- _BRIEF A_: In the Kentucky–Ole Miss game analysis, how many points did Marshall Henderson score?
- _BRIEF B_: Translate this sentence from the Kentucky–Ole Miss game analysis into Spanish: "For a stretch of more than eight minutes, the only points Kentucky could muster were free throws."
- _BRIEF C_: Reproduce word for word everything in the Kentucky–Ole Miss game analysis from "Overall, Kentucky scored" down to "were free throws.".

━━━━━ SELECTED EXCERPT ━━━━━

Overall, Kentucky scored 1.12 PPP, but questions still linger about the team’s offense. After a stagnant showing versus Florida, Kentucky looked lost when they weren’t throwing lobs against Ole Miss’ zone. Just four of their two-point field goals weren’t at the rim, and the UK guards continued their underwhelming perimeter shooting in SEC play (just one of UK’s seven three-pointers came in the second half). Against a stingier conference team — or one that doesn’t allow opponents to score 47 percent of their twos — this could easily have been another loss for UK. For a stretch of more than eight minutes, the only points Kentucky could muster were free throws.

As for Ole Miss, this week was crucial to the Rebels’ tournament hopes, so a loss — especially considering their next opponent is Florida — is crippling. Though Marshall Henderson scored 18 points, John Calipari’s defensive machinations continue to serve as the guard’s bugbear: through eighty minutes (both UK-Ole Miss match-ups this season), Henderson is shooting 22 percent from two and and 34 percent from beyond the arc. The surprise Rebel was Anthony Perez, a 6-foot-9 wing whose minutes have substantially grown in SEC play. Perez has proven to be a difficult matchup for other conference forwards; he is too quick on the perimeter and creates offensive spacing with his shooting (40 percent from deep in SEC action). He was essentially Ole Miss’ offense when Kentucky’s lead began to diminish.

━━━━━ INFORMATION SUPPLIED ━━━━━

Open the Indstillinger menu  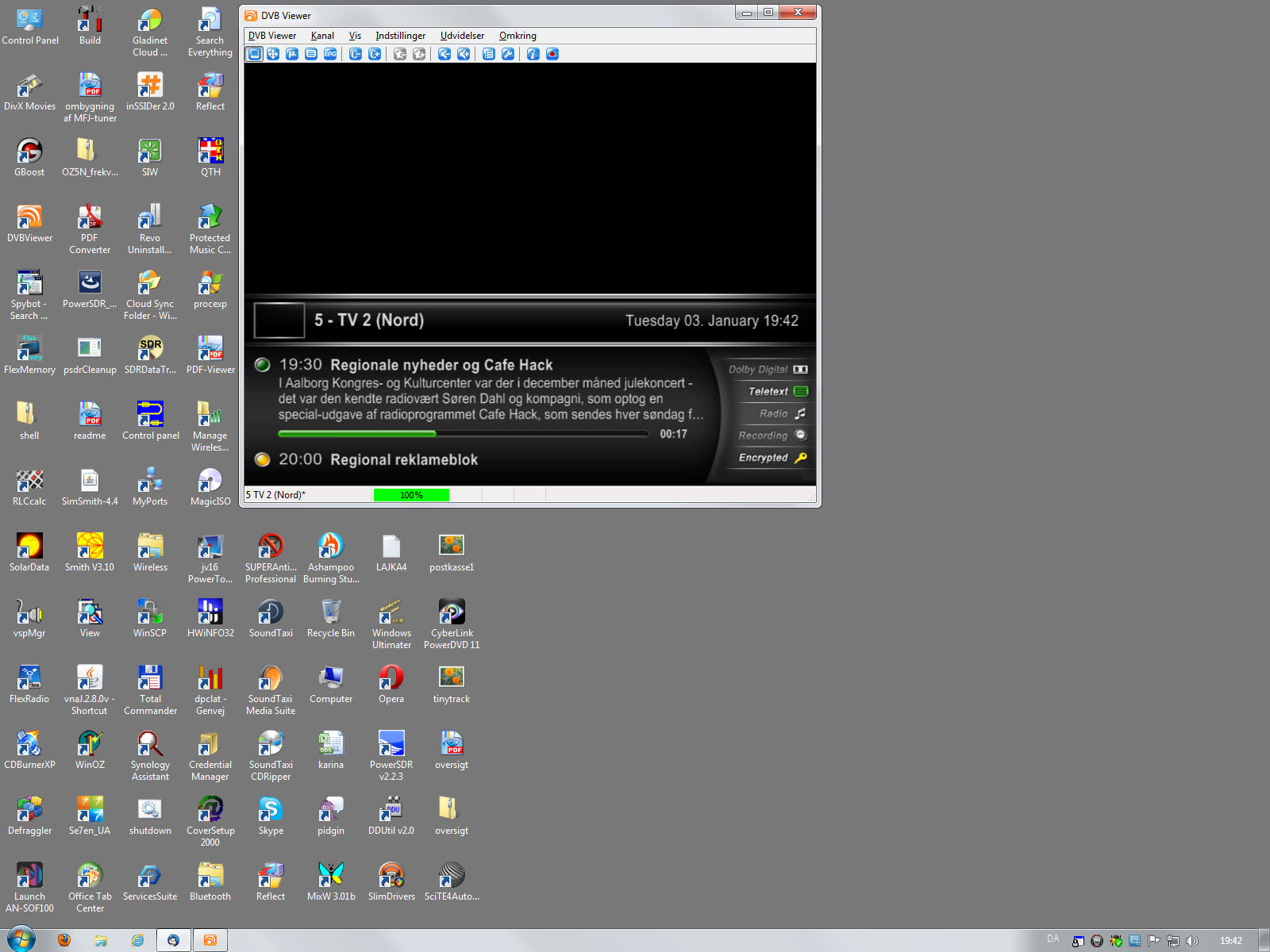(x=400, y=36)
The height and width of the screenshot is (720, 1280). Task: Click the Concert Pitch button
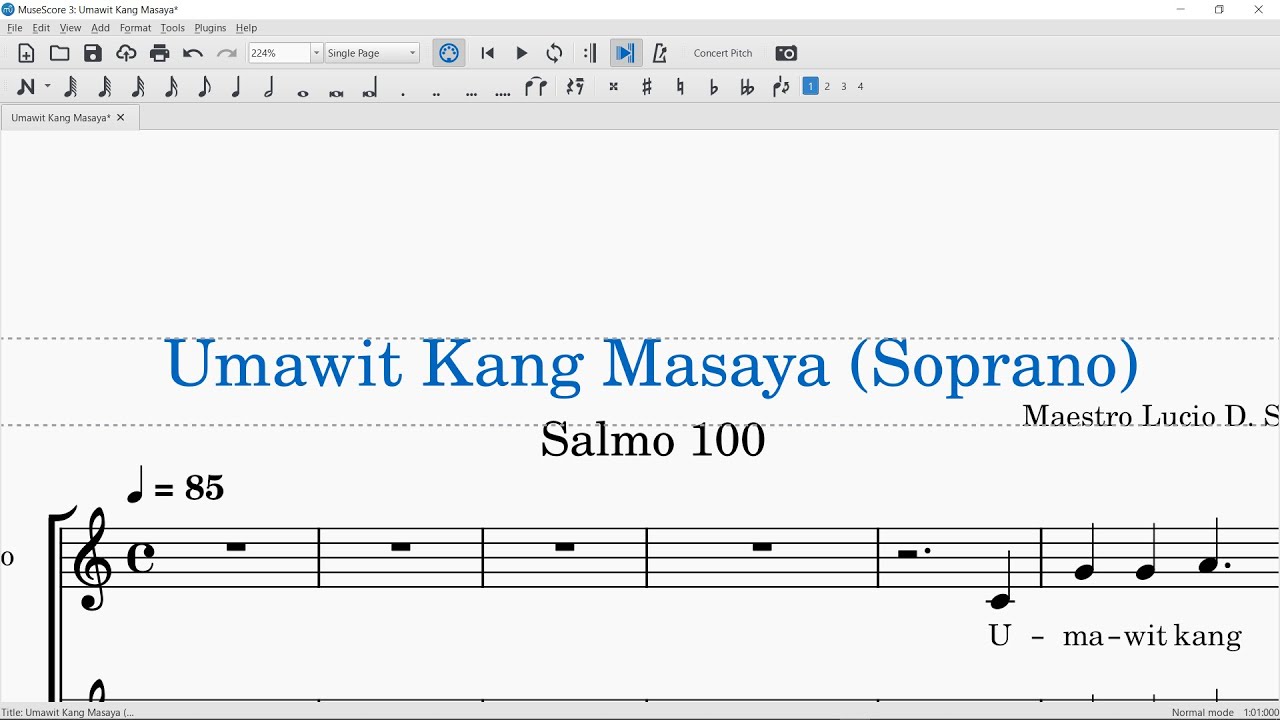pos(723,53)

━━━━━

- _PROBLEM SOLUTION A_: 18 points.

- _PROBLEM SOLUTION B_: Durante un lapso de más de ocho minutos, los únicos puntos que Kentucky pudo conseguir fueron tiros libres.

- _PROBLEM SOLUTION C_:
Overall, Kentucky scored 1.12 PPP, but questions still linger about the team’s offense. After a stagnant showing versus Florida, Kentucky looked lost when they weren’t throwing lobs against Ole Miss’ zone. Just four of their two-point field goals weren’t at the rim, and the UK guards continued their underwhelming perimeter shooting in SEC play (just one of UK’s seven three-pointers came in the second half). Against a stingier conference team — or one that doesn’t allow opponents to score 47 percent of their twos — this could easily have been another loss for UK. For a stretch of more than eight minutes, the only points Kentucky could muster were free throws.